▶ [Extrait fourni]:

Là-dessus, sur cette boulimie qu’elle appelle son « appétit de la vie », Yasmina Reza a un avis : « Il a l’esprit vif, rapide, et une crainte terrible de l’ennui. » Tiens, tiens, et si c’était là que résidait, dans la peur de s’ennuyer, la source de sa polyvalence – de sa versatilité railleront les mauvaises langues ? « Il est touche-à-tout, bon à beaucoup de choses », constate Bernard Murat, qui l’admire peut-être plus pour cette capacité à sauter du coq à l’âne que pour sa remarquable mémoire : ils ont la même, qu’ils comparent lors de joutes oratoires, où ils dégainent à tour de rôle des extraits de chansons françaises ou des textes de grands auteurs. Des citations, il en sème partout et tout le temps, y compris dans les textos que reçoit au petit matin l’envoyé de L’Express chargé d’enquêter sur sa vie… Denis Olivennes est comme ça : un jour patron, l’autre penseur, tenté par la politique, par l’écriture, voire par le journalisme – n’a-t-il pas accompagné, au grand dam d’une partie de sa rédaction, la grande reporter Florence Aubenas en Afghanistan lorsque, en 2008, il a pris pour quelques mois la direction du Nouvel Obs ? « Je voulais simplement savoir quel danger couraient les membres de mon équipe », se justifie-t-il. Le directeur de la rédaction du journal Libération, Laurent Joffrin, qui l’a connu aux Jeunesses socialistes avant de co-animer avec lui le club Danton, le compare à un décathlonien, qui « ne sera jamais médaille d’or du 100 mètres : avec ses grandes aptitudes, s’il s’était moins dispersé, Denis aurait pu laisser sa marque sur sa discipline. »

▶ [Données fournies]:
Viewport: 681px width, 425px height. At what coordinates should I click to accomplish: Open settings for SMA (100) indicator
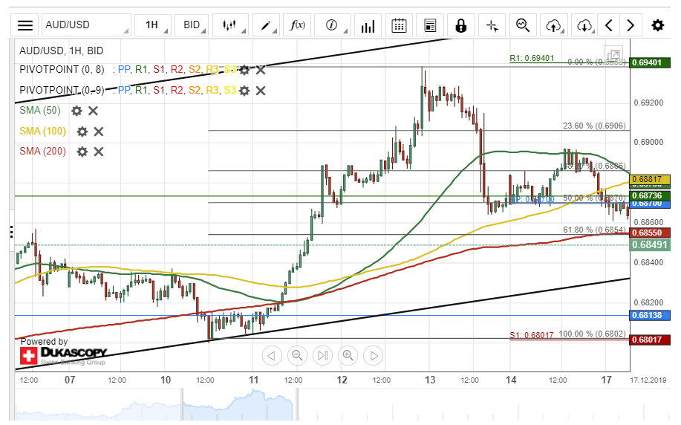click(x=82, y=132)
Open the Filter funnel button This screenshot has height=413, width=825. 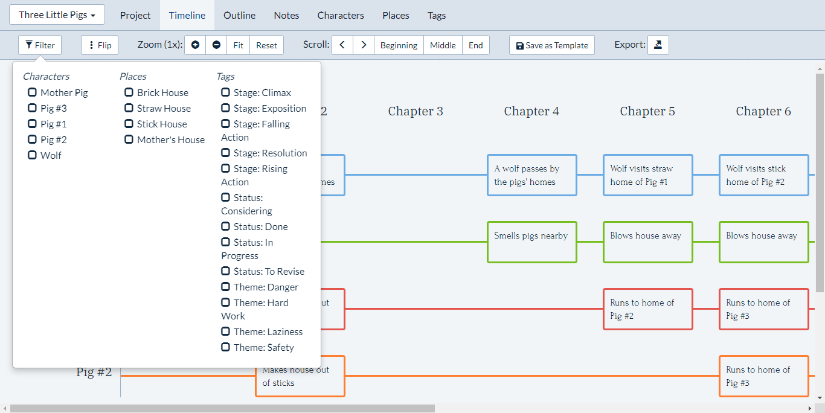click(40, 45)
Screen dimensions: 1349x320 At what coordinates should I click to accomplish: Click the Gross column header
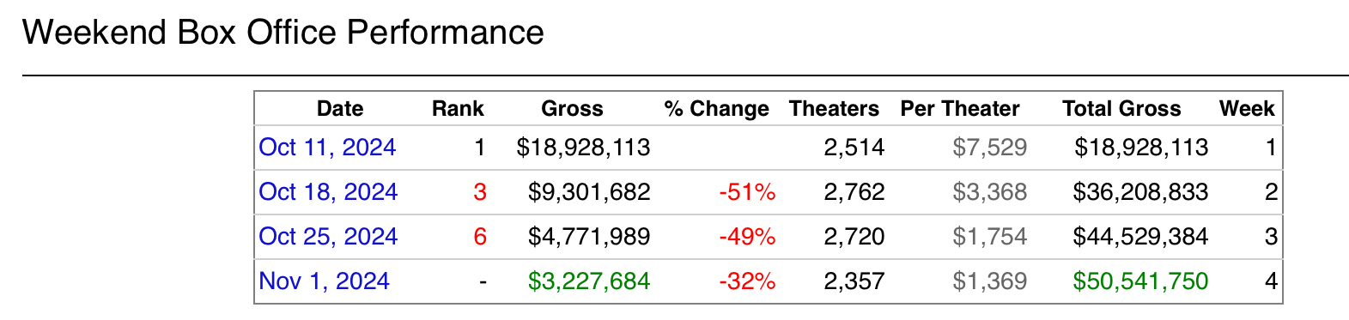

▶ [Travail demandé]:
Reprenez le portrait de Denis Olivennes à la suite de sa dernière phrase. Le matériel est indépendant du portrait de Denis Olivennes.

▶ [Réponse rédigée]:
Le souhaite-t-il seulement ? « Nous ne sommes pas des gens qui aimons avoir des certitudes dans la vie, nous avons du mal à trouver crédibles les gens trop sûrs d’eux, explique Frédéric, le petit frère. C’est lié à notre histoire familiale, au nécessaire pragmatisme des réfugiés ashkénazes qu’étaient nos grands-parents et nos parents. » De cette histoire brisée, « pleine de failles et de souffrances » mais qui se termine bien, par trois réussites incontestables, Denis Olivennes tire deux conclusions. D’abord, qu’il a « une dette imprescriptible à l’égard de la France », incarnée par ce médecin qui a caché son père pendant l’Occupation et l’a sauvé de la déportation. Il ne cache pas la reconnaissance qu’il voue à son pays et célèbre ses mérites dès qu’il le peut. C’est un sujet de débat récurrent avec son aîné, François, qui, moins indulgent, n’oublie pas que tous les Français n’ont pas aidé les juifs pendant la guerre, loin de là. Ensuite, que la « valeur clef, c’est le courage, pas l’intelligence : des gens intelligents, il y en a plein, des gens courageux, très peu. » Et que sa plus grande peur, « c’est de ne pas être courageux ». Osons une traduction : de se laisser marcher sur les pieds sans réagir, on y revient. Inès de la Fressange a beau dire que son homme est devenu « raisonnable et rassurant », le jeune Olivennes des années rouges, féru de boxe, enflammé, querelleur et ombrageux, bouge encore.